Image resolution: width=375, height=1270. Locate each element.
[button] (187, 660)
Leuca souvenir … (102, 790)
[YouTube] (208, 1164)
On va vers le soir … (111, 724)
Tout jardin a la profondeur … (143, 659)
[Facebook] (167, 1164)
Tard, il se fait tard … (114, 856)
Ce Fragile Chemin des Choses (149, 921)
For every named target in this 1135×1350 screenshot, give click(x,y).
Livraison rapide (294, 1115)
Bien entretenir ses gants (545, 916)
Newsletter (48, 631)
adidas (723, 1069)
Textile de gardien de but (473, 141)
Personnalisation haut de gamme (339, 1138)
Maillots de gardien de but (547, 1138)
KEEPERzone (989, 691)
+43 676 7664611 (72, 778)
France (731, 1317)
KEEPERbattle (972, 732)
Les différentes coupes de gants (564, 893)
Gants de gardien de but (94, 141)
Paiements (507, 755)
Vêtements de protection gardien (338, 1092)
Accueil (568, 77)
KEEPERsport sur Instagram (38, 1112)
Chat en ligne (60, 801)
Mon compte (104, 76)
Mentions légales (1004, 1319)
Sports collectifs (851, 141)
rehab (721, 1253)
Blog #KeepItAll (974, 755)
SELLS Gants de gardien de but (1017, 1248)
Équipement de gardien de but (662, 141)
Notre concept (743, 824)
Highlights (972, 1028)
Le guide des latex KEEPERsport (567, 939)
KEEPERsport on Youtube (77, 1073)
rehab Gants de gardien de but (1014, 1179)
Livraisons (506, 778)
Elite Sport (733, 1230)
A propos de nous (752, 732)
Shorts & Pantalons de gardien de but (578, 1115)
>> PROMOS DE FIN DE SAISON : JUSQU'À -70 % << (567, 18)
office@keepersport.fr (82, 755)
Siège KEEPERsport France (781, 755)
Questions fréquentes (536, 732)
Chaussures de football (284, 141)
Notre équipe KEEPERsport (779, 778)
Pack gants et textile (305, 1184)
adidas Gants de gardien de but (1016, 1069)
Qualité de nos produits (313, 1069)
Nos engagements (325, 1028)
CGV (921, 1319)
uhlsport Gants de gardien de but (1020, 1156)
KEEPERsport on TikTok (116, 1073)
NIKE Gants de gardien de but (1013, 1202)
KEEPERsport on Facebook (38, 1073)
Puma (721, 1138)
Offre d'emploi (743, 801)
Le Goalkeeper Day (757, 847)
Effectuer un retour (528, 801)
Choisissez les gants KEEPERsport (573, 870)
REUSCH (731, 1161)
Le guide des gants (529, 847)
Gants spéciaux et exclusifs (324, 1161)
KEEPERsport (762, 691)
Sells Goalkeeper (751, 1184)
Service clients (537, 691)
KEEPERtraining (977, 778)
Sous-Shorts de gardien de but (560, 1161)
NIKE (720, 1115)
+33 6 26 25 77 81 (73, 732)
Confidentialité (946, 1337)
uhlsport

• [EXERCISE GOAL]:
Rewrite the records as a Markdown table with the columns Row and Line, starting at the first line of the records and ending at the line containing "Blog #KeepItAll (974, 755)", with both ends included. Number each line in the Row column and leave out any blank lines.

• [OUTPUT FOR THIS TASK]:
| Row | Line |
|---|---|
| 1 | Image resolution: width=375, height=1270. Locate each element. |
| 2 | [button] (187, 660) |
| 3 | Leuca souvenir … (102, 790) |
| 4 | [YouTube] (208, 1164) |
| 5 | On va vers le soir … (111, 724) |
| 6 | Tout jardin a la profondeur … (143, 659) |
| 7 | [Facebook] (167, 1164) |
| 8 | Tard, il se fait tard … (114, 856) |
| 9 | Ce Fragile Chemin des Choses (149, 921) |
| 10 | For every named target in this 1135×1350 screenshot, give click(x,y). |
| 11 | Livraison rapide (294, 1115) |
| 12 | Bien entretenir ses gants (545, 916) |
| 13 | Newsletter (48, 631) |
| 14 | adidas (723, 1069) |
| 15 | Textile de gardien de but (473, 141) |
| 16 | Personnalisation haut de gamme (339, 1138) |
| 17 | Maillots de gardien de but (547, 1138) |
| 18 | KEEPERzone (989, 691) |
| 19 | +43 676 7664611 (72, 778) |
| 20 | France (731, 1317) |
| 21 | KEEPERbattle (972, 732) |
| 22 | Les différentes coupes de gants (564, 893) |
| 23 | Gants de gardien de but (94, 141) |
| 24 | Paiements (507, 755) |
| 25 | Vêtements de protection gardien (338, 1092) |
| 26 | Accueil (568, 77) |
| 27 | KEEPERsport sur Instagram (38, 1112) |
| 28 | Chat en ligne (60, 801) |
| 29 | Mon compte (104, 76) |
| 30 | Mentions légales (1004, 1319) |
| 31 | Sports collectifs (851, 141) |
| 32 | rehab (721, 1253) |
| 33 | Blog #KeepItAll (974, 755) |